2万円もあれば十分
日々家で食べているものの値段を冷静に計算してみると、自炊であれば、月に2万円もあれば十分「食べていける」すなわち「生きていける」ことがわかったのだ。驚くべき少額である。まったく意外なことであった。何しろスーパーへ買い物に行くたびにレジで2000円とか3000円とか普通に払っていたので、食べていくにはそれなりにカネがかかると何の疑いもなく思い込んでいたのだ。
あれは一体何だったのだろう。その2000円だの3000円だので購入した食品を食べる人間はもちろん私一人しかいない。ってことは、考えたくないことだが、ついあれも食べたいこれも買いたいとポイポイとカゴに放り込み、その多くを結局食べ切ることができずに捨てていたとしか考えられない。
でもそのような無駄をしなければ、月2万円!
……ってことはですよ。
よく「食っていくためには働かなきゃならん」と言う。私も過酷な要求をどこまでも突きつけてくる会社との付き合いにウンザリするたびに、そう自分に言い聞かせて耐え難きを耐えてきた。
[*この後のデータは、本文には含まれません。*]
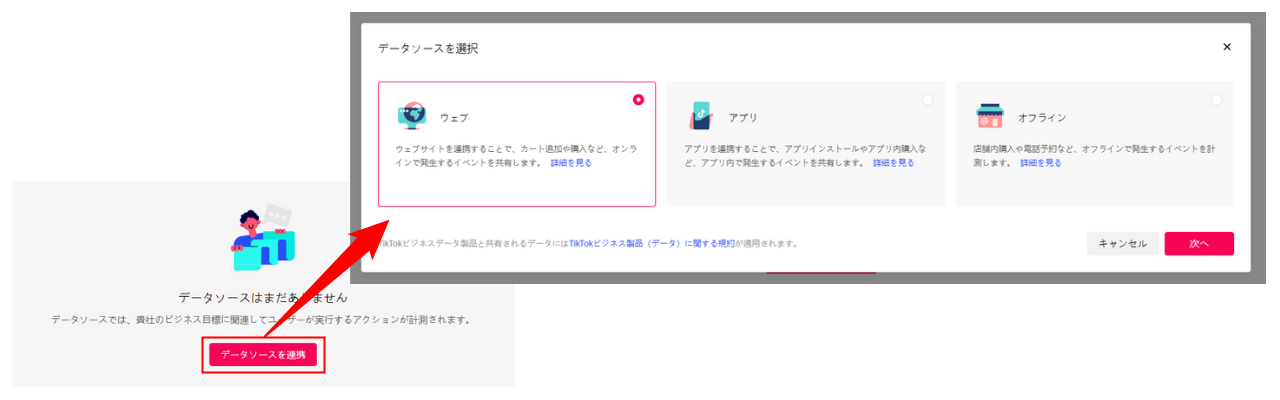
Task: Click the App smartphone icon
Action: (700, 116)
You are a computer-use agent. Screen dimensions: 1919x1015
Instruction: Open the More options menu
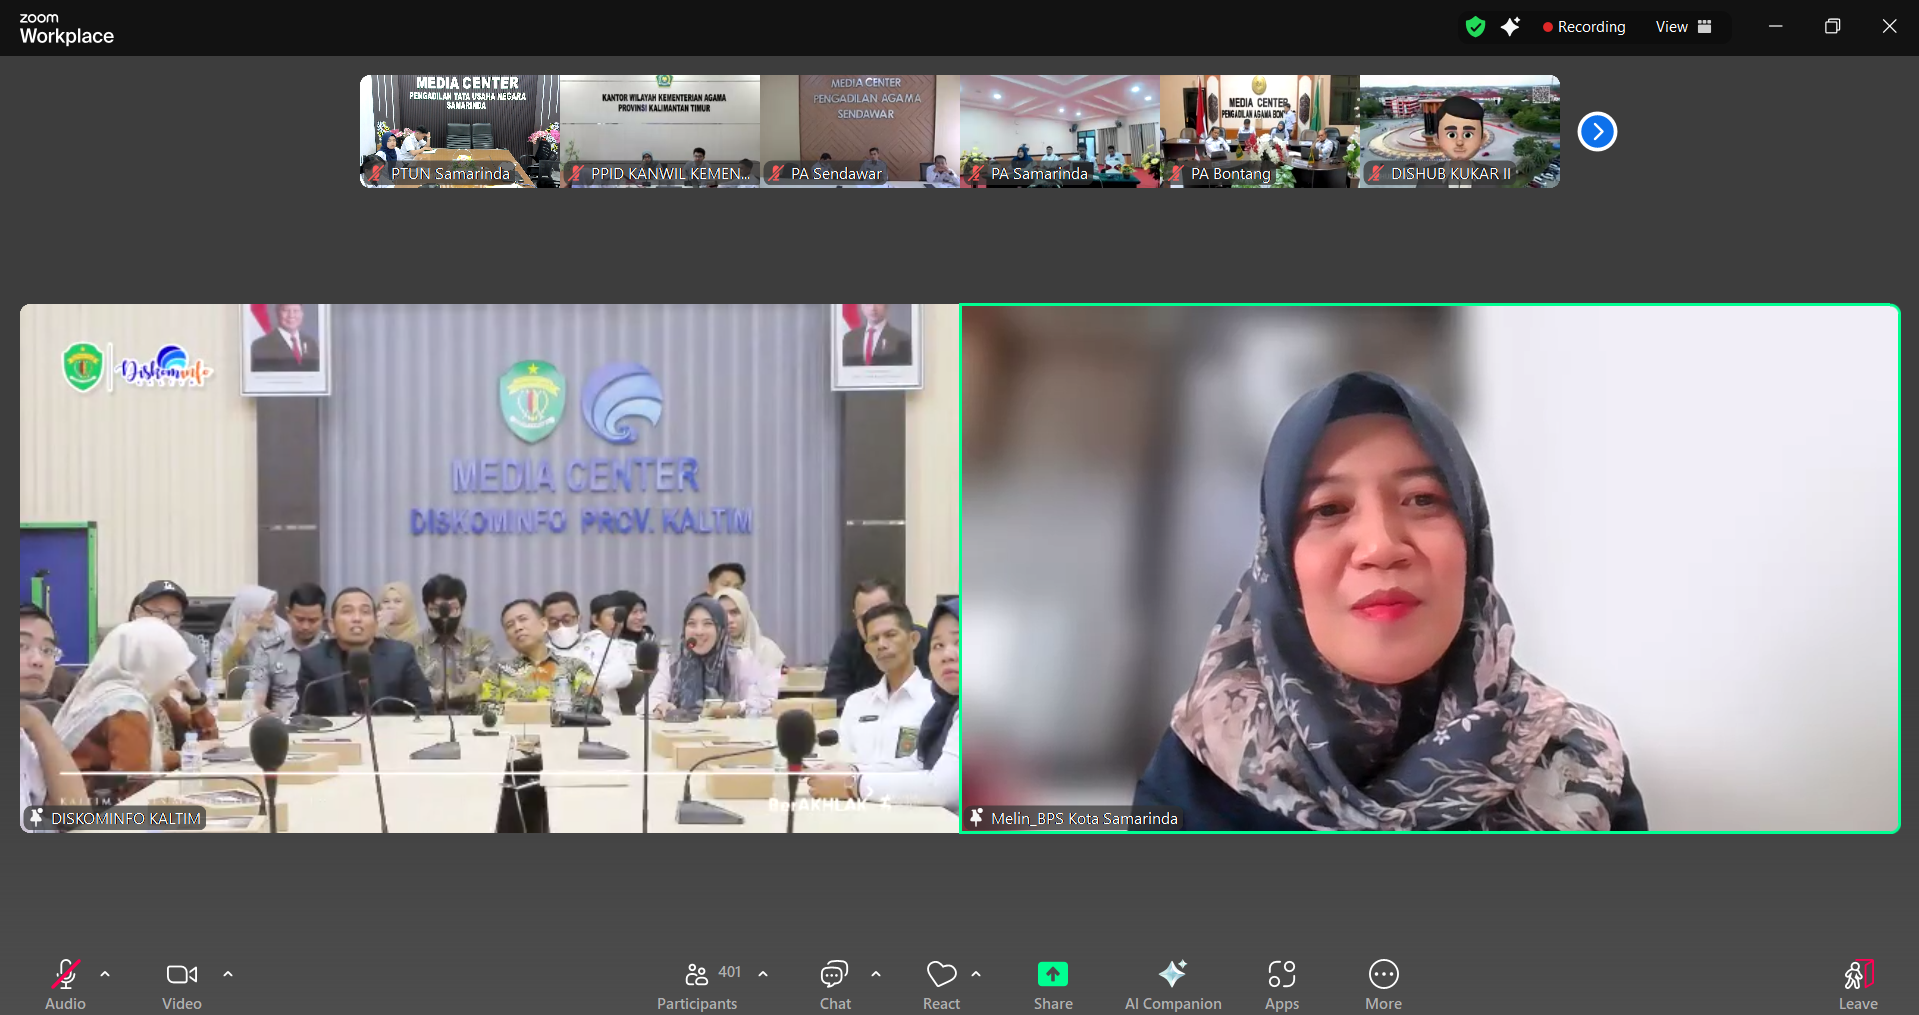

でも実際には、自分一人が食っていくために必要なお金なんぞ、せいぜい月に2万円もあれば十分だったのだ。繰り返し言うが2万円ですよ! そのくらいなら、立派な大企業に必死にしがみつかずとも、人手不足に悩んでいるご近所のお店でアルバイトなどすれば無理なく稼げるんじゃないだろうか。
少なくとも、会社を辞めたくらいで「食べていけるか」を心配する必要なんてなかったのだ。むろん家賃は必要だが、収入に応じて格安物件を探せばよいのではないだろうか。空き家が増え続ける今、田舎に行けばタダ同然の家もあると聞く。つまりは、最低限の暮らしをする覚悟さえあれば、会社を辞めることをそんなに怖がることもないんじゃ?
……と、いきなり小躍りしたんだが。
人生はそれほど単純ではなかった。
この朗報にホッと一息ついた途端、たちまち、別の懸案がムクムクと頭をもたげてきたのである。
確かに、きっと食ってはいける。しかし人生とは、食っていければそれでよいのだろうか?